In celebration of the Luddites
November 1811 marked the beginning of working class discontent in England, giving rise to the Luddite movement. The growing use of mechanised equipment in the textile industry in Nottinghamshire, Yorkshire and Lancashire reduced skilled artisans to nothing more than factory hands whilst undermining wages. In addition to the growing free-market/ industrial regime, the tearing up of the 18th century social contract by the manufactures fuelled a rebellion of machine breaking and violence. So much so the government at the time flooded the affected regions with spies and troops.

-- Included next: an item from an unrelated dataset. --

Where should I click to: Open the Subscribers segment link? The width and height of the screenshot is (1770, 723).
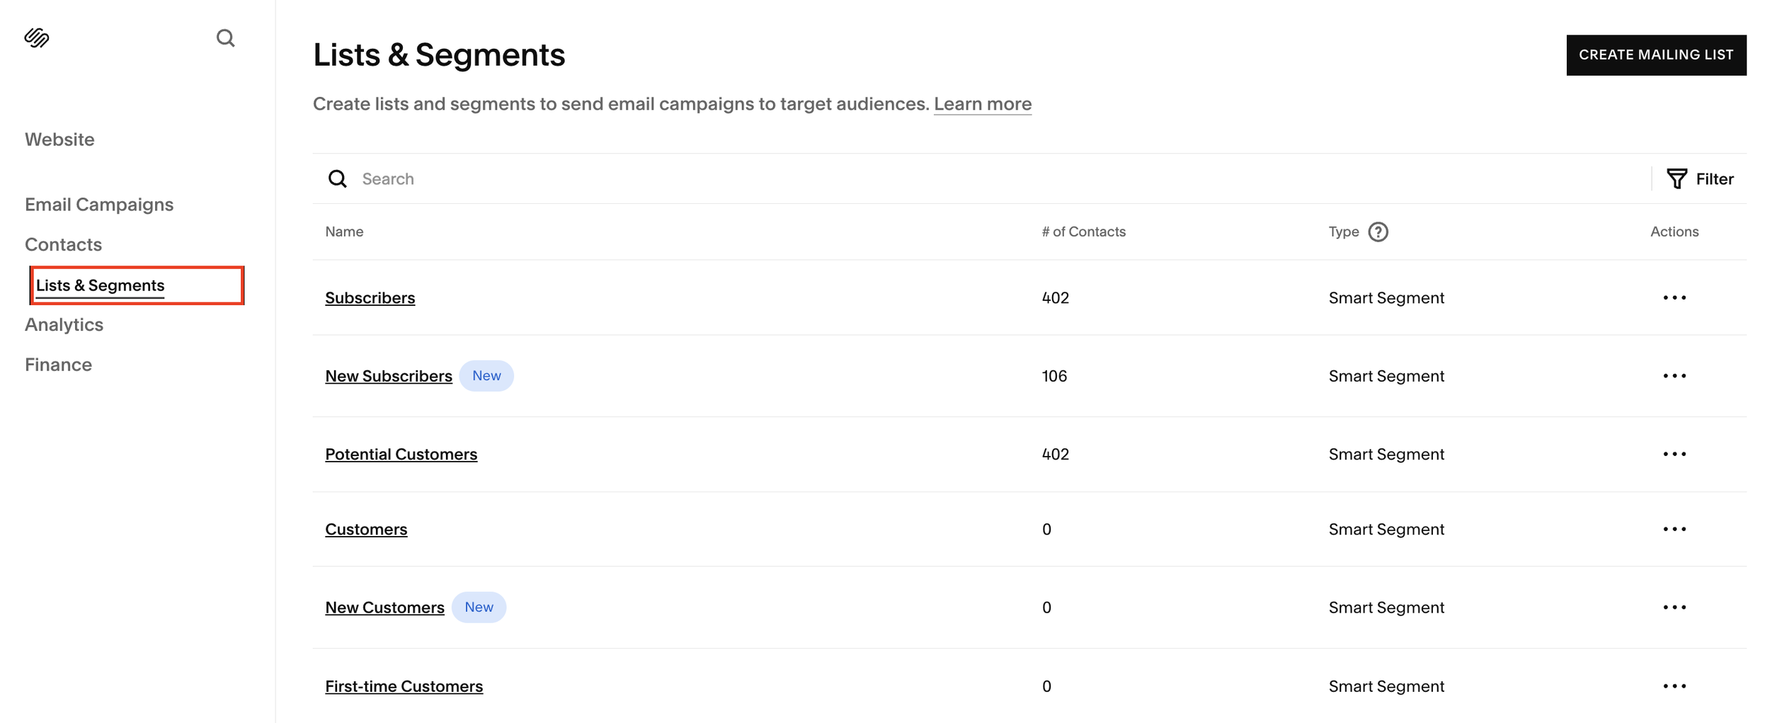point(370,298)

The term Luddite has now become a defamatory term, synonymous with those who oppose technological progress. However, it is worth remembering that the Luddites were simply protesting against the unintended consequences of this new technology – their loss of autonomy, power and devaluation of their skills. The machines were symbolic of this change.
Next week BBC Radio 3 will air a programme with my colleague and nef (the new economics foundation) fellow, Andrew Simms Were the Luddites Right? (Tuesday 22 November at 10pm). The producer of which has written an excellent comment piece in the Guardian today – which touches on many of the themes in my soon-to-be-published chapter I co-authored with Andrew.

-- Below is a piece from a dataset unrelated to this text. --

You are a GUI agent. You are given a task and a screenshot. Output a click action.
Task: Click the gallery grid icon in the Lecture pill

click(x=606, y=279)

As Glaser (producer of Were the Luddites Right?) argues in her Guardian comment piece:
We seem to have forgotten that technology is a tool we can deploy to achieve democratically agreed ideals. Revisiting the motives of those loom-breakers reminds us that technology is not just about machines. It’s about human choices and priorities and what progress really means.
For more information about the 200th anniversary of the Luddite movement check out Luddites200 , an ad hoc group of admirers of the Luddites, radical historians and activists on issues connected to technology.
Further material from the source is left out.